__ASSIGNMENT__
Within the entries below, the lines from the one with "The image size is (900, 569)." through the one with "986x629 pixels." are to be set down exactly, both ends kept.

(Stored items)
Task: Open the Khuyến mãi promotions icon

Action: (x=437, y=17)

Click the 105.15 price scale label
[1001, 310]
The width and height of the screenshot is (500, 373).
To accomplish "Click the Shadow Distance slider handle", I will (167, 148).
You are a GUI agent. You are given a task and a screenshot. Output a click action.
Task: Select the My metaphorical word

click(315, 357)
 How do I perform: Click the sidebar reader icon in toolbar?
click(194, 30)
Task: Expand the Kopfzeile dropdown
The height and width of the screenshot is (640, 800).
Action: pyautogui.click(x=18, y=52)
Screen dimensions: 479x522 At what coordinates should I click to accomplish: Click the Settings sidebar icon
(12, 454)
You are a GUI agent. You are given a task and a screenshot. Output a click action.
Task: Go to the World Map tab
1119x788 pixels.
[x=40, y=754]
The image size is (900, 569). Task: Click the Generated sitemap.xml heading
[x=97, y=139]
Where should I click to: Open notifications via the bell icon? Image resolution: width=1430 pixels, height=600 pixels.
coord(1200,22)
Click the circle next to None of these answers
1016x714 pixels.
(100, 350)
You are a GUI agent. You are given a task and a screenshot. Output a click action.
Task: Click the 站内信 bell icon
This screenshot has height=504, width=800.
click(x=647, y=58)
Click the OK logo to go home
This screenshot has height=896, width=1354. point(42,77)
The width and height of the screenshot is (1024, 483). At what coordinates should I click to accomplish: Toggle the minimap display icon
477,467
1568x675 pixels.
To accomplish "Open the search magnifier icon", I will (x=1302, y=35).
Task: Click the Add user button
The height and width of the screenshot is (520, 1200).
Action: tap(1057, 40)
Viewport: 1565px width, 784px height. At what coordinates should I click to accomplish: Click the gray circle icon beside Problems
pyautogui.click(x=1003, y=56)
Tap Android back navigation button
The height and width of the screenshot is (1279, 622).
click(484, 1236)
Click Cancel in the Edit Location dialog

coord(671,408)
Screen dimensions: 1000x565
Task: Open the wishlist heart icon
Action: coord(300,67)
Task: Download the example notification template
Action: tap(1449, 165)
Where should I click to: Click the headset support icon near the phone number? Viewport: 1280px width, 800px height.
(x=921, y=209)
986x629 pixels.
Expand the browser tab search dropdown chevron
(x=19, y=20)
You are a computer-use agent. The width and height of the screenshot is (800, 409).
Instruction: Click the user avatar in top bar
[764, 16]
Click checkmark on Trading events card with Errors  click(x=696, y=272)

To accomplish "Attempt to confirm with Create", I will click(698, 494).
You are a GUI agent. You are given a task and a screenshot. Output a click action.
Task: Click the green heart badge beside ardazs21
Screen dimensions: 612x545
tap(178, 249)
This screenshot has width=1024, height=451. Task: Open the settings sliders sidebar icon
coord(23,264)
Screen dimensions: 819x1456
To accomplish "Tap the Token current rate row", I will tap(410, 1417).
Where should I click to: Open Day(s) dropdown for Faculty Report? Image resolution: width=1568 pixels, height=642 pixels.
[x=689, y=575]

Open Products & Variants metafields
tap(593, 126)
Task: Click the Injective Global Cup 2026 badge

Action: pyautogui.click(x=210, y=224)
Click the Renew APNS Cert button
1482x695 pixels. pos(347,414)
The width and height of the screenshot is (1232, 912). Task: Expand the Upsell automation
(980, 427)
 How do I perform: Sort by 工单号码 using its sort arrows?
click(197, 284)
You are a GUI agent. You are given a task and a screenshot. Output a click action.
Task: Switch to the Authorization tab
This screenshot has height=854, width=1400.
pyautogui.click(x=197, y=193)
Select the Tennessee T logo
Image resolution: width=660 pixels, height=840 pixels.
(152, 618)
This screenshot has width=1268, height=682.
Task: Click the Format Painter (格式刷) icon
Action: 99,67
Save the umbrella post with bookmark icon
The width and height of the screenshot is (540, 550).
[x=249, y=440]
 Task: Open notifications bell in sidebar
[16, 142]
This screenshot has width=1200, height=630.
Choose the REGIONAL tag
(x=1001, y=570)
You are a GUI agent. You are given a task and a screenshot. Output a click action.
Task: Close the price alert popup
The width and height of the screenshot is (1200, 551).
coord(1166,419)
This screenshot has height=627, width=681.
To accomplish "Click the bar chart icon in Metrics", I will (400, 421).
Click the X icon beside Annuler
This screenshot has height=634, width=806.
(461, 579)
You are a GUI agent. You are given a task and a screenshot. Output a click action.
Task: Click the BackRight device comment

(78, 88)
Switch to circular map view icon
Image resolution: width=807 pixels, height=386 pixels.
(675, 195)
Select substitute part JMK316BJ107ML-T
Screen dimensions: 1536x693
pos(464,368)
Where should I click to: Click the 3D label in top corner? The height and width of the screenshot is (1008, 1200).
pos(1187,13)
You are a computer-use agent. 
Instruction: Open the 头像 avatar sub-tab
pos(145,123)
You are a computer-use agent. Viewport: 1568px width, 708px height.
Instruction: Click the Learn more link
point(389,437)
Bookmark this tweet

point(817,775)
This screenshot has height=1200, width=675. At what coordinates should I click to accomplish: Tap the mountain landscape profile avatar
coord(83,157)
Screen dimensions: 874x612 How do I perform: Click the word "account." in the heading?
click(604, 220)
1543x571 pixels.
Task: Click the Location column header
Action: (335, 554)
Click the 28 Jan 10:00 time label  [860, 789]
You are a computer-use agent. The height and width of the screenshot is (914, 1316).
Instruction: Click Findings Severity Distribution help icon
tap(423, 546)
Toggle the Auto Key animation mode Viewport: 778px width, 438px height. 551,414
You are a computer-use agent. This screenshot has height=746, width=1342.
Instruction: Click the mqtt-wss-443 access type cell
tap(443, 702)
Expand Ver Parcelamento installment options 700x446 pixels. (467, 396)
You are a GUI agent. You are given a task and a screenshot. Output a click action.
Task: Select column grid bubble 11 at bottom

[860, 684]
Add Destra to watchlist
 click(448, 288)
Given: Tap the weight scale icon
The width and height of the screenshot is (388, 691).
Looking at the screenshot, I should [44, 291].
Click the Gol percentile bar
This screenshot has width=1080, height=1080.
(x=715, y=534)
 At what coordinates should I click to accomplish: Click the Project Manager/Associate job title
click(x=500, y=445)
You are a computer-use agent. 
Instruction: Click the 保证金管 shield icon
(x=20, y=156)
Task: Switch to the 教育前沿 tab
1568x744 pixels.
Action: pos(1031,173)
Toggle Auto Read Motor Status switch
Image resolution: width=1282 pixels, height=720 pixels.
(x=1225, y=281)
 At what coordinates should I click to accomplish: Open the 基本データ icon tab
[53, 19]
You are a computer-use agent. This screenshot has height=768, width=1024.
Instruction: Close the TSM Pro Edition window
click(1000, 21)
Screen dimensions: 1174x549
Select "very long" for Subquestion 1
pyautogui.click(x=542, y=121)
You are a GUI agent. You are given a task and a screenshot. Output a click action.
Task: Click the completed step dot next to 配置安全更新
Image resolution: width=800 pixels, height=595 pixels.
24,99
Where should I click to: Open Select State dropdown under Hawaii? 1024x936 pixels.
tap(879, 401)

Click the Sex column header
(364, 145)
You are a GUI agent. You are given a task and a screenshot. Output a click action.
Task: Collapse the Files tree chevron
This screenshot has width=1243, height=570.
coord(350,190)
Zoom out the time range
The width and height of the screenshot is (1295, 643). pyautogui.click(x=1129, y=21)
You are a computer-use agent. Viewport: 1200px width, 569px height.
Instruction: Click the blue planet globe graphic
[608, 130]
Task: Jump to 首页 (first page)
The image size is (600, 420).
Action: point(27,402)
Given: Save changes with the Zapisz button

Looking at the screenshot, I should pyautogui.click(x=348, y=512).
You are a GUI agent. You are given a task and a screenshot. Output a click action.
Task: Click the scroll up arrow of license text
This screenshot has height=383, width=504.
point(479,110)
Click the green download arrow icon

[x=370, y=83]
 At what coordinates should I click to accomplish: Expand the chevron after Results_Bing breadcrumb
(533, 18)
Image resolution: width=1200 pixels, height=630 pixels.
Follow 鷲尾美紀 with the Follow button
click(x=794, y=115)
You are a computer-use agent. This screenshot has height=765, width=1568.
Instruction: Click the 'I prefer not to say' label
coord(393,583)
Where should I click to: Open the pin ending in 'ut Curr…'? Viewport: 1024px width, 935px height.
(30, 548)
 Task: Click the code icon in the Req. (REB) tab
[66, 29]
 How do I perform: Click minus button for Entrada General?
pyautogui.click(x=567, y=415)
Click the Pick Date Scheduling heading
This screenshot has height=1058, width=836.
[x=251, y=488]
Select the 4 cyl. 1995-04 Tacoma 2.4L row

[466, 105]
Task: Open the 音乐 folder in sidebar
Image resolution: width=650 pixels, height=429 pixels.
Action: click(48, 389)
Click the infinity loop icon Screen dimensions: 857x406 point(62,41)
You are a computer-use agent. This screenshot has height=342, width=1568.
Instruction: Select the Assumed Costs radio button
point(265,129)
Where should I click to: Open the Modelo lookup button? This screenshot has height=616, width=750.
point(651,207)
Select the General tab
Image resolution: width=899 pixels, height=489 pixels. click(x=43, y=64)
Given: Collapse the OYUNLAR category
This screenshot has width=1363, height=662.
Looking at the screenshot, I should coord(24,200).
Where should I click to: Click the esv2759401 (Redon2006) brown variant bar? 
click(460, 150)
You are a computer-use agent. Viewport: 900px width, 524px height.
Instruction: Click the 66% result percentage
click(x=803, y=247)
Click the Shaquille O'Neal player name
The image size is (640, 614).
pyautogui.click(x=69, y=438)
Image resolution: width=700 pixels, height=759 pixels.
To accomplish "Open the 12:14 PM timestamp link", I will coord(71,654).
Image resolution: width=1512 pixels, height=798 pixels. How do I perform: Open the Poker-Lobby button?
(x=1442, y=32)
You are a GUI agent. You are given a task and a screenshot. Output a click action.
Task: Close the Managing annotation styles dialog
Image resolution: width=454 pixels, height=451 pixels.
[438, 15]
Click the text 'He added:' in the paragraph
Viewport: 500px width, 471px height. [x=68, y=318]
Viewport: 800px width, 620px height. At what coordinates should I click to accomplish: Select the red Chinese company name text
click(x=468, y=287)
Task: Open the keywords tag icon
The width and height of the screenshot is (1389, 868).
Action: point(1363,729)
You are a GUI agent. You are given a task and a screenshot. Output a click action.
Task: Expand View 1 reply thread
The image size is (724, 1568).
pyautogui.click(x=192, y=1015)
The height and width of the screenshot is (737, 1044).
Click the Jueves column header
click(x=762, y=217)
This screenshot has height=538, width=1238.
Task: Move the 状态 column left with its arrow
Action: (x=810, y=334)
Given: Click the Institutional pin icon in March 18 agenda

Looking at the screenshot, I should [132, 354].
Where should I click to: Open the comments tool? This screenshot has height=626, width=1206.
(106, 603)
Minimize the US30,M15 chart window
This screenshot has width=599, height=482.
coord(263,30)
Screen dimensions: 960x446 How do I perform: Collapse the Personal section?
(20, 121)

__ANSWER TO THIS PROBLEM__
The image size is (900, 569). Task: Click the Generated sitemap.xml heading
[x=97, y=139]
Where should I click to: Open notifications via the bell icon? Image resolution: width=1430 pixels, height=600 pixels.
coord(1200,22)
Click the circle next to None of these answers
1016x714 pixels.
(100, 350)
You are a GUI agent. You are given a task and a screenshot. Output a click action.
Task: Click the 站内信 bell icon
This screenshot has height=504, width=800.
click(x=647, y=58)
Click the OK logo to go home
This screenshot has height=896, width=1354. point(42,77)
The width and height of the screenshot is (1024, 483). At what coordinates should I click to accomplish: Toggle the minimap display icon
477,467
1568x675 pixels.
To accomplish "Open the search magnifier icon", I will (x=1302, y=35).
Task: Click the Add user button
The height and width of the screenshot is (520, 1200).
Action: tap(1057, 40)
Viewport: 1565px width, 784px height. At what coordinates should I click to accomplish: Click the gray circle icon beside Problems
pyautogui.click(x=1003, y=56)
Tap Android back navigation button
The height and width of the screenshot is (1279, 622).
click(484, 1236)
Click Cancel in the Edit Location dialog

coord(671,408)
Screen dimensions: 1000x565
Task: Open the wishlist heart icon
Action: coord(300,67)
Task: Download the example notification template
Action: tap(1449, 165)
Where should I click to: Click the headset support icon near the phone number? Viewport: 1280px width, 800px height.
(x=921, y=209)
986x629 pixels.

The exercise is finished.